(TEXT SHOWN):
## START

0:41: Brainiac and the Bottle City of Kandor make an appearance, in a scene homaging (in a somewhat out-of-sequence manner) the cover of Action Comics #242 from 1958, again by Swan.


0:44: Brainiac is replaced by Bizarro, the imperfect clone of Superman, who first appeared in Superboy #68 (1958), fighting above the classic Fortress of Solitude, which also appeared in 1958 (this time in Action Comics #241). That square Earth in the background? That's Bizarro Earth, as built by Bizarro. He am so goofy.


0:50: Blink and you'll miss them, but that's Superman's extended Silver Age family right there -- Supergirl, Beppo the Super-Monkey, Streaky the Super-Cat and Krypto the Superdog. Missing for some reason is Comet, Supergirl's half-human, half-horse lover. The Silver Age Superman stories are kind of weird, you guys. They're flying over the Kent Farm in Metropolis, for what it's worth.


0:51: Even more blink and you'll miss him, but that's Mister Mxyzptlk for an instant, the fifth-dimensional imp who liked to show up and cause trouble until he was tricked into saying his name backwards and banished back to where he came from. Because, yes, "Kltpzyxm" is even harder to say than "Mxyzptlk" (For the record, it's "mix-yez-pittle-ick").


0:55: See? Comic books are art -- why else would Clark Kent and a brunette who's probably Lois Lane (but could be the depowered Wonder Woman of the late 1960s) be hanging out with Andy Warhol to gaze at panels from Superman comics, all Roy Lichtenstein-like? Worth looking at in particular is the panel all the way on the left -- that's from the infamous "I Am Curious (Black)!" (Superman's Girlfriend, Lois Lane #106, from 1970), in which Lois Lane temporarily became a black woman to live the black experience for herself. Look, everyone involved meant well, OK…?

## END

(TASK A): According to the Superman commentary, in which comic did Bizarro first appear?
(TASK B): List every member of Superman's extended Silver Age family that the Superman commentary says is shown at 0:50.
(TASK C): Decide whether each statement agrees with the Superman commentary: (i) The Fortress of Solitude appeared in Action Comics #241. (ii) Comet appears in the scene at 0:50. (iii) The Kent Farm is in Smallville. Answer yes or no for each, and quote the words that decide it.

(GIVEN INFORMATION):
## START

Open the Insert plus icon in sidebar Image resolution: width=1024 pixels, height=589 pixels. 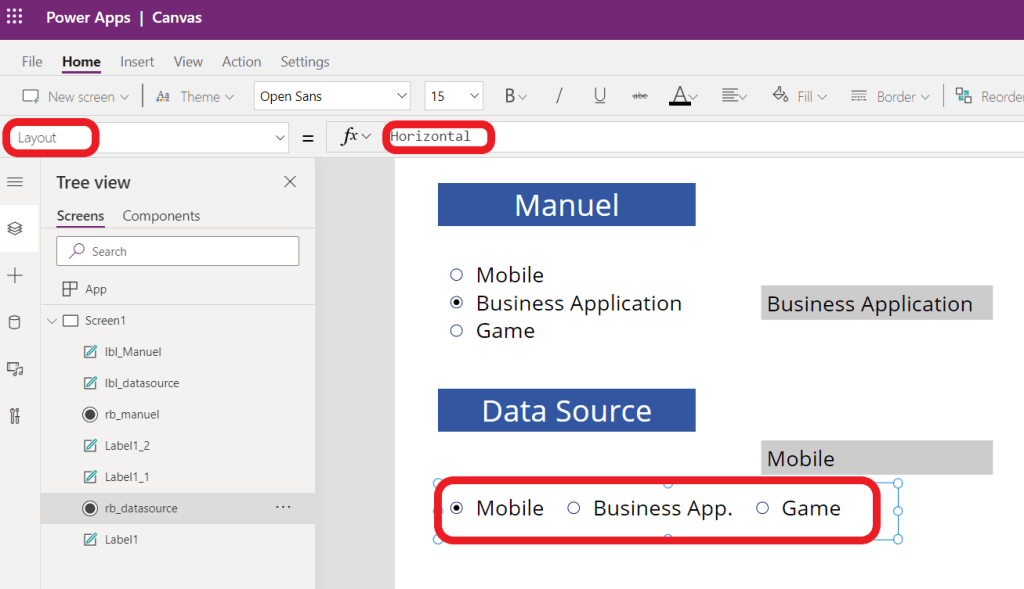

## END

(ANSWER A): Superboy #68 (1958)

(ANSWER B): Supergirl, Beppo the Super-Monkey, Streaky the Super-Cat, Krypto the Superdog

(ANSWER C):
(i) Yes: "which also appeared in 1958 (this time in Action Comics #241)"
(ii) No: "Missing for some reason is Comet"
(iii) No: "They're flying over the Kent Farm in Metropolis"